<<<<

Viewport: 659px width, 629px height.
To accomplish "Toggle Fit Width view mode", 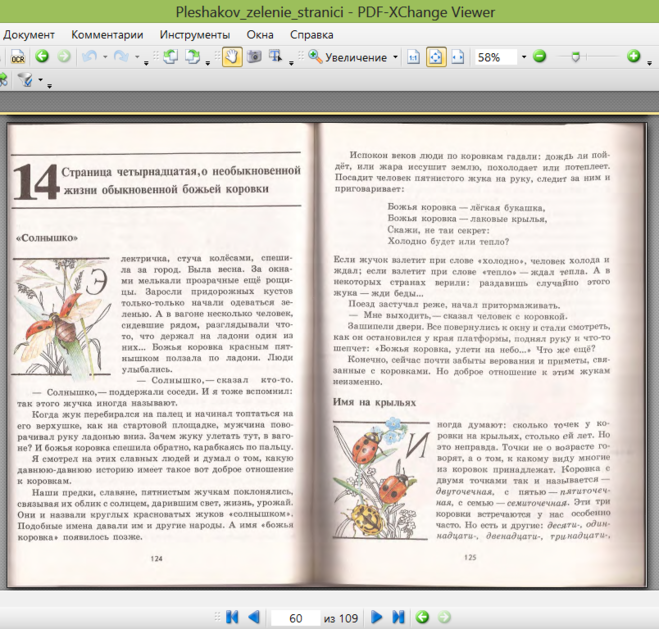I will point(457,57).
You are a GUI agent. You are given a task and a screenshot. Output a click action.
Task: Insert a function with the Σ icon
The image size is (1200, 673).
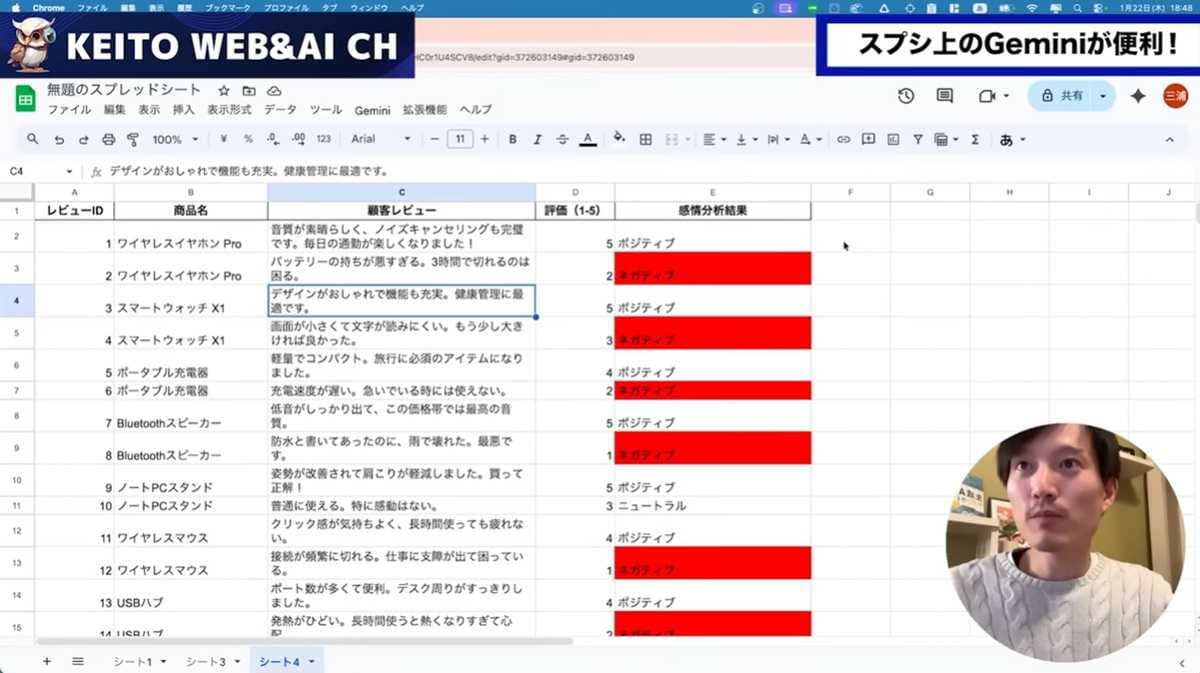[x=975, y=139]
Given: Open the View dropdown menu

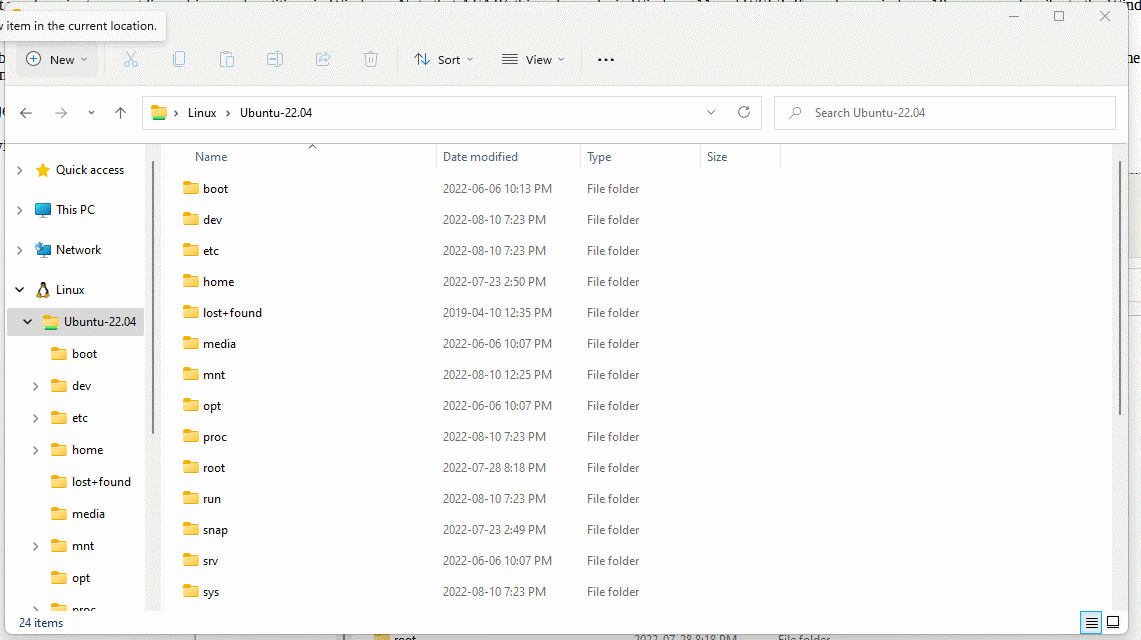Looking at the screenshot, I should [x=533, y=60].
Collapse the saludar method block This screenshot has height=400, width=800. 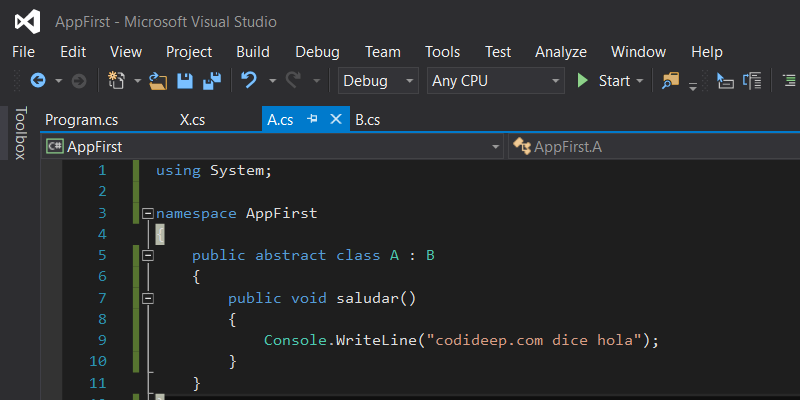pos(148,298)
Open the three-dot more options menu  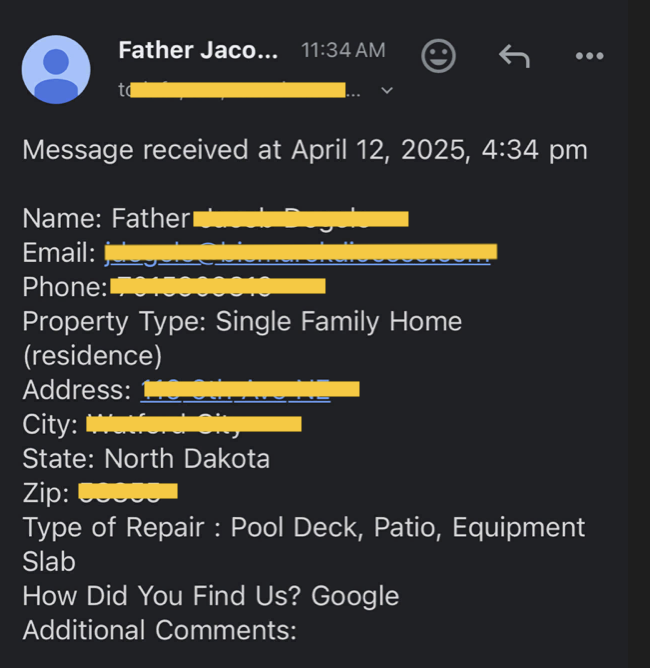(x=590, y=56)
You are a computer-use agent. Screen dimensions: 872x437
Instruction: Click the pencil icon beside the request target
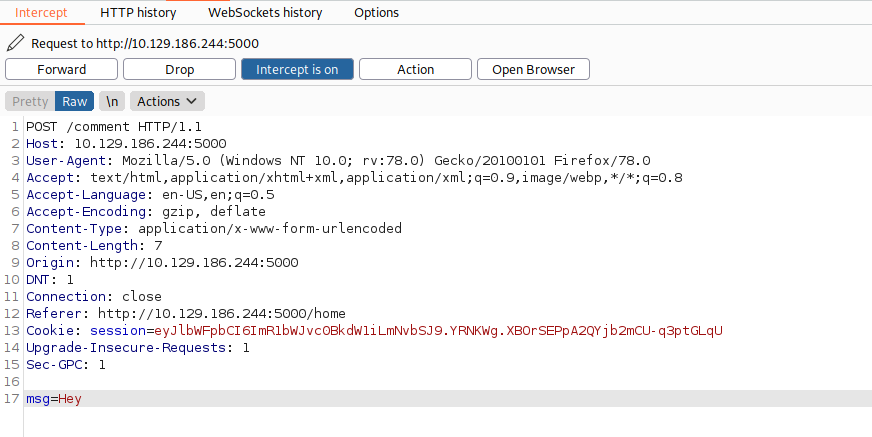click(x=15, y=44)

>>>>

TASK DESCRIPTION: Copy the records verbatim, from the line containing "You are a computer-use" through the end of the records, and leave out the pictures.

COMPLETE RESPONSE:
You are a computer-use agent. Screen dimensions: 872x437
Instruction: Click the pencil icon beside the request target
click(x=15, y=44)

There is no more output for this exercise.